The solution therefore is to change the rules of the game. The solution has to strengthen the government’s incentive to address the problem instead of merely suppressing the symptoms. The apparently paradoxical move is to handicap the government to make it more capable of solving the underlying problem instead of merely postponing it. One way to do this is for the government to announce an unambiguous policy of no-negotiations with any violent group. But given our history and federal structure, such a commitment is unlikely to be seen as credible. The best—but harder—method is to have a constitutional measure barring all governments from negotiating with armed groups.
If the constitution prohibits any government from giving in to the demands of groups that use violence as a means of achieving their goals, every government will be forced to seek a solution to the problem instead of just paying off some aggrieved group the ransom they demand.
The constitutional restriction of non-negotiation must be well understood and become common knowledge. Not just to the government but also to any potential or actual group of insurgents it should be clearly known that the government does not have the ability to bribe or capitulate to the demands of any violent group.

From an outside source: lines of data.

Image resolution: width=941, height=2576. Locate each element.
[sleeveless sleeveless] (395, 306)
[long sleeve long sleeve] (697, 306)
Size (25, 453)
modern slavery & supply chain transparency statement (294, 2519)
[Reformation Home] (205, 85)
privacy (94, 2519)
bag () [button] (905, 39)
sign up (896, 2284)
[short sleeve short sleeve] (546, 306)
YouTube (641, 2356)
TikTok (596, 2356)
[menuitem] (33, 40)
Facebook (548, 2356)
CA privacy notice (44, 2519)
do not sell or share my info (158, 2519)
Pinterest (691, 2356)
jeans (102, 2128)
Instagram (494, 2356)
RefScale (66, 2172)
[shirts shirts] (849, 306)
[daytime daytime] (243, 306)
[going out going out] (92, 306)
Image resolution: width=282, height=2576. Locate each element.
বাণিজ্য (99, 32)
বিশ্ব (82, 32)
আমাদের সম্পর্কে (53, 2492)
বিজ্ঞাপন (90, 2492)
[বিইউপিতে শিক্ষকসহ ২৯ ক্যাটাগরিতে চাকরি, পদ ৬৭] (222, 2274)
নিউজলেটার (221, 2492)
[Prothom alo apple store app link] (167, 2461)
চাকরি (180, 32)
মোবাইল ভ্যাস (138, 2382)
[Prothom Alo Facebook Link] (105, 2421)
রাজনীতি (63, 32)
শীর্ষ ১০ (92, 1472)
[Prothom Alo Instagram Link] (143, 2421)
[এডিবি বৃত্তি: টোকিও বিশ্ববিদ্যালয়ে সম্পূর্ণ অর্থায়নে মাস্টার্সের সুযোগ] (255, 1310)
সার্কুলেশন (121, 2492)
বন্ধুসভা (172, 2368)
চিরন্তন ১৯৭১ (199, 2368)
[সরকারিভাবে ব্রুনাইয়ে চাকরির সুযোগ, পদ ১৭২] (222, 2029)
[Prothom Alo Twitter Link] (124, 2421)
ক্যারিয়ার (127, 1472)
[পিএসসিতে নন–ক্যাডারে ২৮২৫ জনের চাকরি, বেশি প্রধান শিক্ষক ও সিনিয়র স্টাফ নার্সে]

This will force, first of all, governments to seek appropriate solutions: to redress economic grievance, for instance, instead of just buying off some group more vocal or violent than the norm. Second, it will convince violent or potentially violent groups that the government does not have the flexibility of responding to their demand by paying them off.
A large, diverse and heterogeneous country such as India can be reasonably expected to have groups with seriously conflicting interests. There has to be some systematic way of resolving these conflicts. Most importantly, the system has to be designed such that it precludes the instrumental use of violence. Non-violent methods of resolving conflicts have a special place in India given its history and its civilisational ethic. For non-violent methods to work, however, groups with grievances need to fully understand that violence precludes all negotiations. That can only happen if the constitution does not allow any government from surrendering to terrorists.